Human Sacrifice Discovered at Germany's Pömmelte Circle Jul 1, 2018 23:26:00 GMT -5
Post by Joanna on Jul 1, 2018 23:26:00 GMT -5
Human Sacrifice Discovered at Germany's Pömmelte Circle
Mention Stonehenge and it conjures images of stately stones standing in a sacred circle on the Wiltshire plains, or a solstice celebration at the break of dawn with dancing, sky-gazing and the imbibing of mead. There are stories of religious ceremonies, solemn burials and a small settlement. One might have similar visions of “German Stonehenge” with beer substituted for mead, but this would be dead wrong.
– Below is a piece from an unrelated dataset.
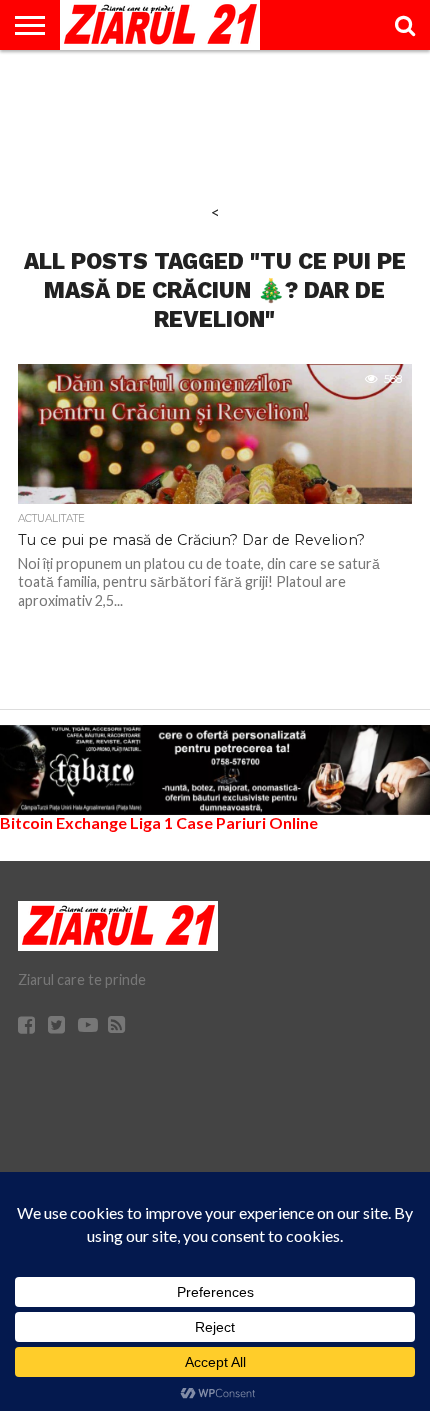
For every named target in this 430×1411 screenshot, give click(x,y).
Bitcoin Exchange (63, 822)
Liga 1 (151, 822)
In their cleverly named study, “The ring sanctuary of Pömmelte, Germany: a monumental, multi-layered metaphor of the late third millennium BC,” published this week in the journal Antiquity, archaeologists André Spatzier of the State Office for Cultural Heritage Management in Baden-Württemberg and François Bertemes of the Martin Luther University in Halle-Wittenberg, reveal Pömmelte, a wooden henge southwest of Berlin discovered in 1991, was the site of human sacrifice. These weren’t the gruesomely-stylized, equal-opportunity sacrifices and burials of well-trained Aztec priests either – the remains found at Pömmelte were of women and children whose skulls and ribs were fractured before their bodies were tossed without any appearance of reverence into the pit found inside one of the rings.
Prior research shows that Pömmelte, now a part of the town of Barby, was a henge constructed of wood with ditches and banks forming seven concentric rings. The outermost ring measured 115 feet in diameter. Radiocarbon dating of the broken ceramic drinking vessels, stone axes, millstones and animal bones places the original construction date at around 2300 BC, between the Late Neolithic and Early Bronze Ages, i.e., it is roughly the same age as Stonehenge, but much later than Germany’s 7000-year-old Goseck Circle, a more primitive structure used for astronomical observations and possibly human sacrifice, as well.
In an interview with LiveScience, Spatzier described the brutal deaths of the women and children and contrasts them to the ceremonial, but still unusual burials of adult men (ages 17 to 30) found within an outer circle. The victims’ last moments must have been gruesome for it appears they were thrown, or pushed, into the pit and at least one of the teens had her hands bound. The male remains showed no evidence of violence and, rather than being tossed into a pit, were buried facing east, indicating a religious ritual and possibly their stature in society. The henge itself was designed with its openings facing points halfway between the equinoxes and the solstices, possibly symbolizing important times for farmers rather than astronomers.
Because the henge was made of wood, nothing original remains at Pömmelte. In fact, it appears the structure was intentionally destroyed somewhere around 2050 BC – the postholes were used as shafts to store broken artifacts, an inner circle was filled with the ashes of burnt poles and soil was used to cover the ditches. The site still had some meaning to the locals – one male skeleton found appears to have been moved from another site and buried in 1900 BC.
It remains unclear whether the individuals interred at Pömmelte were ritually killed or if their deaths resulted from intergroup conflict, such as raiding.
Why were the women and children brutally sacrificed and their bodies dumped into shafts? Additional research is necessary, particularly because odd burials were discovered at other German henge sites. Also, the historical link between the wooden henges of Germany and the stone rings of Britain needs to be studied.
The more we learn about these ancient henges, the more we may learn about ourselves though the answers aren’t always pretty.